Special report: 2008 Olympic Games
By Velia Hernandez Rojas
MEXICO CITY, Aug. 3 (Xinhua) -- Professors and students from the Autonomous National University of Mexico (UNAM) are expecting the upcoming Beijing Olympics with great enthusiasm, because three athletes and one judge of the Mexican Olympic delegation are from their university.
Four members of the leading university of Ibero-America are very proud of the rare opportunity to develop their athletic skills and compete during the Olympics.
Naomi Valenzo Aoki, who majors in the Accounting and Administration, will participate in the Games as a gymnastic judge in uneven bars.
She is the only Latin American nominated by the Federation International of Gymnastics (FIG) to be a member of the gymnastics jury.

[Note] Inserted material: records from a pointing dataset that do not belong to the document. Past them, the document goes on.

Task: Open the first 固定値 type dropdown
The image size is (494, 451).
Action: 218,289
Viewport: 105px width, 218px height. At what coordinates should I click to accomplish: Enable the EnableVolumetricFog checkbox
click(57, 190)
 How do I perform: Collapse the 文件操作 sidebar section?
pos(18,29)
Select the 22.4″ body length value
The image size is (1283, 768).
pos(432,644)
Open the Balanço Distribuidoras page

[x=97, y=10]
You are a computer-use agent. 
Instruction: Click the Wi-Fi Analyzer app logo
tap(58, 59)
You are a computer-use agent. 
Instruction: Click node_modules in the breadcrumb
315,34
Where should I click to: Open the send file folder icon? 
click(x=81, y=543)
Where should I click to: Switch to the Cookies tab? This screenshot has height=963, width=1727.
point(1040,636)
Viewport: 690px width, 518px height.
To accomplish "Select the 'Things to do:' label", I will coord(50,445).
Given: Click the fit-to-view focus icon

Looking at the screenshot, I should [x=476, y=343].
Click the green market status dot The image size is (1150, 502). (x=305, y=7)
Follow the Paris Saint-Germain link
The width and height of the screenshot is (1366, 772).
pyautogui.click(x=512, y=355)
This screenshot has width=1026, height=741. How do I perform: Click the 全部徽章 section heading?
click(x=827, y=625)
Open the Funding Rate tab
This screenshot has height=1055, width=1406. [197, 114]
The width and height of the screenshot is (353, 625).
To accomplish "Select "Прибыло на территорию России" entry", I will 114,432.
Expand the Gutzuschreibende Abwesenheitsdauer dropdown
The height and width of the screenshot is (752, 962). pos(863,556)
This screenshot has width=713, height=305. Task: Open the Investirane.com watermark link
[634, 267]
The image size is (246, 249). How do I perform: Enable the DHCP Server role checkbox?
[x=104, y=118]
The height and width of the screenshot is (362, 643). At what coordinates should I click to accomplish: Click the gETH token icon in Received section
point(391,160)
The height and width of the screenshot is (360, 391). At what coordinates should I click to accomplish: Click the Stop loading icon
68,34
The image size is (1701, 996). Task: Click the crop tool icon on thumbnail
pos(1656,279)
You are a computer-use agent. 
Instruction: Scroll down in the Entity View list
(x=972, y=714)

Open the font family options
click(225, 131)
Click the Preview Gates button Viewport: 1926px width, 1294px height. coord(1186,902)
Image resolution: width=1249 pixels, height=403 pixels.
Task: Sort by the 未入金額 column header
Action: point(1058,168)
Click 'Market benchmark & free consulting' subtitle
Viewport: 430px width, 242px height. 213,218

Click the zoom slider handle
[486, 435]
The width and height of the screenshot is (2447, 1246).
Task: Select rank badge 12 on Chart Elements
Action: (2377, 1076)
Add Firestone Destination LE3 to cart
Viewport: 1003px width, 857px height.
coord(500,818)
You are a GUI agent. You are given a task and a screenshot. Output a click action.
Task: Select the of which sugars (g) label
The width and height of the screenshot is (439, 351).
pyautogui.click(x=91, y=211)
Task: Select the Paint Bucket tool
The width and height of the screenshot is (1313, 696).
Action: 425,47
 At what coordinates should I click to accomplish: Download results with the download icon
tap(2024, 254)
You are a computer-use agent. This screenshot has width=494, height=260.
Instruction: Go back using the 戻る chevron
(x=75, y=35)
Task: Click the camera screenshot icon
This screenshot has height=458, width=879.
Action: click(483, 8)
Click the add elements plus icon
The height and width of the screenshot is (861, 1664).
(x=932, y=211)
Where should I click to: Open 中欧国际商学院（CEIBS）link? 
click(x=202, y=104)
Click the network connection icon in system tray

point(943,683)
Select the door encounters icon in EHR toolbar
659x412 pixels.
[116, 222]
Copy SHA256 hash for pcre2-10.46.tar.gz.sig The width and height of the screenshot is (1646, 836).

Valenzo attended the 2004 Athens Olympics as a judge, but in Beijing she will act as a crew member of the "A" panel, a superior jury.
Adriana Corona Garcia who studies in the same faculty as Valenzo, will be the first Mexican female to compete in the triathlon.
She won gold medal at the Central American and Caribbean Games in 2006 and finished the seventh at the Pan-American Games of Rio de Janeiro 2007.
Another student Aida Roman, 19, got the pass to the Olympics after competing in the tour of Archery World Cup in the Dominican Republic, Croatia, Turkey and France.
Roman also won four gold and one bronze medals during the Archery Grand Prix of Merida in 2007.
Angelina Larios, president of the Fencing Association of UNAM, will compete in Beijing in her specialty: the sabre.
Larios was qualified for the Beijing Olympic Games by the International Fencing Federation (FIE) after she won the tour of the Fencing World Cup in Britain, Russia, Hungary, Spain, Italy and Algeria.
Ignacio Martinez, researcher of the UNAM's Study Center of Mexico-China said that UNAM should take advantage of the Beijing Olympics to exchange views with the universities in China and analyze China's educational policies, which serve as an engine for China's take-off.
The Mexican academia consider that this year's Olympics has special significance because its host country China has emerged as an indispensable player in the world.
Mexican historian and UNAM professor Juan Brom told Xinhua that the Games will help spread the Chinese culture.
Martinez said that the Games are a perfect opportunity for China to show its economic power, cultural development and technological growth.
UNAM's professor of Public Administration and Political Science Salvador Mora said that the Olympic Games could generate benefits for the cultural and social fields as well as environmental protection.